Crypto : Fin de cavale en France pour les ravisseurs de l’otage de Valence
La justice en action. Six mois après l’assaut du GIGN qui avait permis la libération d’un jeune ressortissant suisse à Alixan, l’enquête sur ce crypto-kidnapping franchit une étape décisive. Ce lundi 2 mars, les gendarmes de la section de recherches (SR) de Grenoble, épaulés par l’unité nationale de police judiciaire de la gendarmerie et le GIGN, ont mené une opération d’envergure dans le cadre d’une commission rogatoire pilotée par un juge d’instruction lyonnais. Vingt nouveaux suspects ont été interpellés, portant à vingt-sept le nombre total de personnes impliquées dans cette affaire de séquestration avec demande de rançon en actifs numériques.
- Six mois après l’assaut du GIGN à Alixan pour libérer un jeune Suisse, l’enquête sur le crypto-kidnapping a franchi une étape décisive avec l’arrestation de vingt nouveaux suspects.
- Cette affaire s’inscrit dans une inquiétante série noire d’agressions visant les détenteurs de cryptoactifs en France, montrant la montée de la criminalité violente dans ce secteur.
Un guet-apens millimétré pour une rançon d’un million d’euros
L’affaire remonte à la fin du mois d’août 2025, lorsque la victime, née en 2003, s’était rendue seule de Suisse à Valence pour ce qui s’est avéré être un guet-apens. Attiré dans un bar de l’agglomération valentinoise, le jeune homme avait été enlevé puis séquestré pendant 72 heures, comme l’avait rapporté à l’époque Le Dauphiné Libéré.
Les ravisseurs, motivés par le patrimoine numérique de leur cible, exigeaient une rançon fluctuante, oscillant entre 300 000 euros et 1,2 million d’euros en cryptomonnaies. Lors de la libération de l’otage le 31 août, celui-ci avait été retrouvé ligoté et blessé à l’arme blanche.

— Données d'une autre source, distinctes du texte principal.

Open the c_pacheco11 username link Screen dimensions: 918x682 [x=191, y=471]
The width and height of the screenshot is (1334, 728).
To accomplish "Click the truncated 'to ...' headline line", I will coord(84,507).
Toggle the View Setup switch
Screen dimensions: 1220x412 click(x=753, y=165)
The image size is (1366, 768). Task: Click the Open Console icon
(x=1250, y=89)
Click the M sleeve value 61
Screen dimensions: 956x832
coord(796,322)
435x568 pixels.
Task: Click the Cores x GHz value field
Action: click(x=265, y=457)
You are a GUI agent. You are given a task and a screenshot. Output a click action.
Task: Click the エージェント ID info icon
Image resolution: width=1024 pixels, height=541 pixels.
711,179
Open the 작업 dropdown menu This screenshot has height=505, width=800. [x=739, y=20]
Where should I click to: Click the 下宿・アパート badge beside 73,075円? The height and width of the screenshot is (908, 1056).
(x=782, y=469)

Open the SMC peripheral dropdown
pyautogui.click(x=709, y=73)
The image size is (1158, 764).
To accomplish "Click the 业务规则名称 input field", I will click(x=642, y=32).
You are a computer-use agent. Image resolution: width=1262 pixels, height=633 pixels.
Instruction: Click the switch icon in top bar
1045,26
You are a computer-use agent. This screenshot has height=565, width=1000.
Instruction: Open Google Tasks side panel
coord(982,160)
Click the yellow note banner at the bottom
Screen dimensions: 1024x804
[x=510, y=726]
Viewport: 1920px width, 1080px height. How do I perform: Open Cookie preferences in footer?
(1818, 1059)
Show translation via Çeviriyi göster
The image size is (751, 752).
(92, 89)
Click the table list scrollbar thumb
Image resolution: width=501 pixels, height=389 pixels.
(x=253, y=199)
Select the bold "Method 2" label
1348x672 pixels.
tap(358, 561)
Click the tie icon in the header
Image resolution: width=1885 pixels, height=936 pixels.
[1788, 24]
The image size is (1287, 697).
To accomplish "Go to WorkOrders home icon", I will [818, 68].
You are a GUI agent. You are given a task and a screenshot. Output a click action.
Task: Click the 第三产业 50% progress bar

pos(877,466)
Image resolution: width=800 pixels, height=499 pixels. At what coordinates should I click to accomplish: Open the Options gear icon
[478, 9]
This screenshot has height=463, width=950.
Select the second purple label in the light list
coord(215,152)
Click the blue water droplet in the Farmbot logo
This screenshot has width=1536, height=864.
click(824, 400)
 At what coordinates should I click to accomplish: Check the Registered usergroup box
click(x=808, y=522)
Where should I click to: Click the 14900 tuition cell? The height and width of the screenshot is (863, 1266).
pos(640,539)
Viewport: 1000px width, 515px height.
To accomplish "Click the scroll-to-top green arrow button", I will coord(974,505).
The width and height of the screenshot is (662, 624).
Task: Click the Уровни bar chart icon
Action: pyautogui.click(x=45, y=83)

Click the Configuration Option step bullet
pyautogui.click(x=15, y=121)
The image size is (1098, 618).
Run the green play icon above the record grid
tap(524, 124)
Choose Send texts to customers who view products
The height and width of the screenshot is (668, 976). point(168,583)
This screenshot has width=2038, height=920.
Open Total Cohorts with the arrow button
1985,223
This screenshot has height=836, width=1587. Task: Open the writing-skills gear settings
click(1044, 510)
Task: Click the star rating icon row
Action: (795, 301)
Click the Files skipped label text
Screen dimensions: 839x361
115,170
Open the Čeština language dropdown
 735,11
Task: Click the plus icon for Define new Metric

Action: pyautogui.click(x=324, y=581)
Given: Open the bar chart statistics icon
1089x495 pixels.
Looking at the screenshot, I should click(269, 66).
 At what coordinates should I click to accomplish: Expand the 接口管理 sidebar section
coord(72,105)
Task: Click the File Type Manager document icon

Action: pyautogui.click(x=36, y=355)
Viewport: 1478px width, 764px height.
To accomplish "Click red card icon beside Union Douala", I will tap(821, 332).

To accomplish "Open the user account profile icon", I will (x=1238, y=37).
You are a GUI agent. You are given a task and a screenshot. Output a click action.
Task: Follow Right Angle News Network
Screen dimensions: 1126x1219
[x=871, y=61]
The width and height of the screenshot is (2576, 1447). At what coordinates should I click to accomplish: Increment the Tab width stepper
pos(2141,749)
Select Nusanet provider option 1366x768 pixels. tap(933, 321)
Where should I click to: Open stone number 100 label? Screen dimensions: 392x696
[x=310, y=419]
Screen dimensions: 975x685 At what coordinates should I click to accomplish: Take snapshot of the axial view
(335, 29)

Les premières investigations avaient alors permis l’arrestation immédiate de sept suspects, mis en examen le 4 septembre par la Juridiction interrégionale spécialisée (JIRS) de Lyon.

Une traque nationale sur fond de série noire pour l’écosystème crypto
La nouvelle vague d’interpellations de ce début de semaine s’est concentrée principalement dans la Drôme, où une quinzaine d’individus ont été appréhendés, mais s’est étendue jusqu’en région parisienne. L’enquête en cours doit encore déterminer le degré d’implication de chacun des vingt nouveaux suspects et préciser si cette équipe agissait de manière isolée ou sous la direction d’un commanditaire plus structuré, à l’image d’autres réseaux déjà démantelés.
Cette opération confirme la détermination des autorités face à une recrudescence inquiétante de la criminalité violente ciblant les détenteurs de cryptoactifs en France. Ce dossier s’inscrit en effet dans une série noire d’agressions violentes et de tentatives de rapt visant des figures de l’écosystème numérique français. Ces derniers mois, plusieurs entrepreneurs et détenteurs de portefeuilles importants ont ainsi été pris pour cible par des réseaux criminels organisés, confirmant une montée en puissance de la délinquance ciblant spécifiquement le secteur des actifs digitaux.
Ce coup de filet important démontre la capacité des forces de l’ordre à remonter l’intégralité d’une chaîne logistique criminelle, au-delà des exécutants présents sur les lieux de la séquestration. L’affaire rappelle enfin la vulnérabilité accrue des acteurs de la DeFi et des grands détenteurs de jetons face à des méthodes de banditisme traditionnel (guets-apens, tortures, rançonnages) adaptées aux actifs numériques. Pour l’heure, les suspects sont entendus par les magistrats de la JIRS de Lyon pour répondre des chefs d’enlèvement, séquestration et extorsion en bande organisée.